Selon le Baromètre Vélo, le trafic cycliste aux heures de pointe a augmenté de plus de 460 % depuis 2010. Sur les axes d’accès très fréquentés menant à Bruxelles, comme la rue de la Loi, certains points de comptage enregistrent plus de mille cyclistes par heure pendant l’heure de pointe du matin.
Le vélo électrique joue lui aussi un rôle important dans cette évolution. Aujourd’hui, il représente près de la moitié du parc de vélos. De plus en plus de personnes optent ainsi pour le vélo, y compris pour des trajets plus longs.
Les vélos cargo et les longtails emmènent 15 % des enfants à l’école.
Par ailleurs, les vélos-cargos et les vélos longtail sont de plus en plus présents dans le paysage urbain. Ils facilitent le transport des enfants et des courses. Pour certaines familles, le vélo constitue dès lors une véritable alternative à une deuxième voiture. Les chiffres le confirment : pour le transport des enfants, ces vélos représentent environ 15 % des vélos comptabilisés le matin.

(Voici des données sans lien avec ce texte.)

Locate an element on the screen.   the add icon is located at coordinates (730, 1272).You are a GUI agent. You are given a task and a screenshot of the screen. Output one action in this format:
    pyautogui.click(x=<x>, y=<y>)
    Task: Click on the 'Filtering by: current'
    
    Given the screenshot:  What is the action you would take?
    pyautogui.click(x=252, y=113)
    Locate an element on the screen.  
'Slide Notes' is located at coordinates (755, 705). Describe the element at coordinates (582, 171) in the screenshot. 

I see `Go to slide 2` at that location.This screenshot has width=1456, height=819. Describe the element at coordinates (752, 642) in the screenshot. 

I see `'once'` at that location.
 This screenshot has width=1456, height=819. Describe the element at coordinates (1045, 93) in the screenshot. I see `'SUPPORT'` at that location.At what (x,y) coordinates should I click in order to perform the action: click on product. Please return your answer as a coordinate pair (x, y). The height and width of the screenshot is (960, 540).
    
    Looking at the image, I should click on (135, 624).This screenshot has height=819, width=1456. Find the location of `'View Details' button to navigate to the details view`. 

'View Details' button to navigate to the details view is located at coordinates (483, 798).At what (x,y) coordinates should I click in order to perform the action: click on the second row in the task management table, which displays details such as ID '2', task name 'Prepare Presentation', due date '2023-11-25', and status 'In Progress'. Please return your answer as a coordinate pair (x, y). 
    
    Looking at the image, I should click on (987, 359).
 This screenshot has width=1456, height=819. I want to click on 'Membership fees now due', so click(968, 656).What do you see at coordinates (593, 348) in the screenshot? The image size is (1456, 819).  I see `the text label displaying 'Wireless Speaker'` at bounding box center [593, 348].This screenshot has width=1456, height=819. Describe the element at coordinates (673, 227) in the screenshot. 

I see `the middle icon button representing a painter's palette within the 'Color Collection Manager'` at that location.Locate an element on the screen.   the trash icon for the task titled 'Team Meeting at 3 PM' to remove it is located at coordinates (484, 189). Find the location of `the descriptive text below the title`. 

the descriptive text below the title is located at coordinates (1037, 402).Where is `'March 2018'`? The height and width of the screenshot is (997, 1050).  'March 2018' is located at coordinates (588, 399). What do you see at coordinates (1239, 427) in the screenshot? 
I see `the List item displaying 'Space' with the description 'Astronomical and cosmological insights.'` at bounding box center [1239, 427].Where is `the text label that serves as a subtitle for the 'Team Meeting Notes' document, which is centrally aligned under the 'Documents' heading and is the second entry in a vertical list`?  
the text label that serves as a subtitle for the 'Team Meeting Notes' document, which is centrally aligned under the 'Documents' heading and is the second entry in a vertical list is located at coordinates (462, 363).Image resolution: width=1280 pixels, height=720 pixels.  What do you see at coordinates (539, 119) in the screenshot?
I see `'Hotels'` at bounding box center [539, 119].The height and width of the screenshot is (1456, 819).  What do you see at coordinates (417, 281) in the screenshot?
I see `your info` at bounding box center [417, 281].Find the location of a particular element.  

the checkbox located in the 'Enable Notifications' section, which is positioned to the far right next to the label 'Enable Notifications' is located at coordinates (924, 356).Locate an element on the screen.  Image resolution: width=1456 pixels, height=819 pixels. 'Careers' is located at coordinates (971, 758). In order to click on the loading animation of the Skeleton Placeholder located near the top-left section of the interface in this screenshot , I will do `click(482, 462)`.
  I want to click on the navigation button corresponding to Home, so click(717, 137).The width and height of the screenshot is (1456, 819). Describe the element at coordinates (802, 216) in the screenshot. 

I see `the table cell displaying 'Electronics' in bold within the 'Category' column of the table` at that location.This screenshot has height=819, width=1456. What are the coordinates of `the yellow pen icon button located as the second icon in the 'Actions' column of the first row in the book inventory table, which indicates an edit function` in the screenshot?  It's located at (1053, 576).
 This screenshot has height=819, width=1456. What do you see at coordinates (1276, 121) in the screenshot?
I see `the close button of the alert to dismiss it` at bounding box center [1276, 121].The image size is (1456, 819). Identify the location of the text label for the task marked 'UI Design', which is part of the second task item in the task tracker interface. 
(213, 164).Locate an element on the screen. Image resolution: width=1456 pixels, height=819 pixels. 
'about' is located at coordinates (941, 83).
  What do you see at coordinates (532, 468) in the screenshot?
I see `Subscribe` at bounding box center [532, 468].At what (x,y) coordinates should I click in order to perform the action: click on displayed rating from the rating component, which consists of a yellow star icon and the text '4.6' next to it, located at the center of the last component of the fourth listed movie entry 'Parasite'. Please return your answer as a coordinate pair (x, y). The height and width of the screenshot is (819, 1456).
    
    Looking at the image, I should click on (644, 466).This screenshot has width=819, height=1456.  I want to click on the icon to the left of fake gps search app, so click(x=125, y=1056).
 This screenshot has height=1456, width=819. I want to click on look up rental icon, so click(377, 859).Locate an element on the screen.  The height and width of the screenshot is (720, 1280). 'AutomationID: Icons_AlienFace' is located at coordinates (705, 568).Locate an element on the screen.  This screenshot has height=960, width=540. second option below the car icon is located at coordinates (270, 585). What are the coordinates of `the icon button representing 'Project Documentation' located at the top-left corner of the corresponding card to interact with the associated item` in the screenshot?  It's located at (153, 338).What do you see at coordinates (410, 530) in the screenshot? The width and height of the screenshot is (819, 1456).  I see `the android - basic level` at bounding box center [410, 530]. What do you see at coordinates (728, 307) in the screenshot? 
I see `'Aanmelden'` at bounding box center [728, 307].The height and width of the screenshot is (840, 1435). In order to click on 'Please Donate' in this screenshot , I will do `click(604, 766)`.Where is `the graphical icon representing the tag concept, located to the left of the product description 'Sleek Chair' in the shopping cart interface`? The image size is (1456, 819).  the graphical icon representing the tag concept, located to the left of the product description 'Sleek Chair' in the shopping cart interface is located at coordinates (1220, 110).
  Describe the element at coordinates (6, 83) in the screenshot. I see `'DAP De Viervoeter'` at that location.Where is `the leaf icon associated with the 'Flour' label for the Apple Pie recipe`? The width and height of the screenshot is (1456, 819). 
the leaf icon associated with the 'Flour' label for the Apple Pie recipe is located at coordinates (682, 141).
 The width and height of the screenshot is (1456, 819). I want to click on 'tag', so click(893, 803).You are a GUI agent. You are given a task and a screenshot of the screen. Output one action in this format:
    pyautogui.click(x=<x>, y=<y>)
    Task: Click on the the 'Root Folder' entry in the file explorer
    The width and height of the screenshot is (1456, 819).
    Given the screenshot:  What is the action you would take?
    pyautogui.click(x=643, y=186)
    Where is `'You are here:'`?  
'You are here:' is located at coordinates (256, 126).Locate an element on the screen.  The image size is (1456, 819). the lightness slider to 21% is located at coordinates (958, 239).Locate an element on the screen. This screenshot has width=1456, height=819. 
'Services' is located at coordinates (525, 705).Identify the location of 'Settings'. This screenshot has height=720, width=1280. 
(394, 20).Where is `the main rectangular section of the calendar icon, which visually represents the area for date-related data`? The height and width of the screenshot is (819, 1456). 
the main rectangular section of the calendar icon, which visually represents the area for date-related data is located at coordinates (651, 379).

La mobilité partagée vient compléter cette offre. Les vélos en libre-service et les trottinettes électriques offrent une flexibilité supplémentaire pour les courts déplacements en ville et aux alentours. Ils représentent des millions de trajets chaque année.
Les entreprises s’engagent elles aussi
Le changement en matière de mobilité ne s’arrête pas aux portes de la ville. Les employeurs misent eux aussi de plus en plus sur des alternatives durables.
Pour de nombreuses organisations, la Semaine de la Mobilité est l’occasion d’encourager les travailleurs à privilégier plus souvent le vélo, les transports en commun ou la mobilité partagée.
Le budget mobilité offre également de nouvelles possibilités. Les travailleurs peuvent échanger leur voiture de société, ou une partie de celle-ci, contre d’autres solutions de mobilité, comme un vélo de société, un abonnement de train ou des services de mobilité partagée.
Un changement durable
Le principal héritage du premier dimanche sans voiture, il y a trente ans, ne réside pas dans les rues apaisées d’une seule journée de septembre, mais dans le changement de mentalité qui a suivi. Ce qui avait commencé comme une action symbolique est devenu un catalyseur d’une autre politique de mobilité, accordant davantage de place aux cyclistes, aux piétons et aux transports en commun.
Trente ans plus tard, la voiture est toujours présente, mais elle n’est plus nécessairement la réponse évidente à chaque déplacement.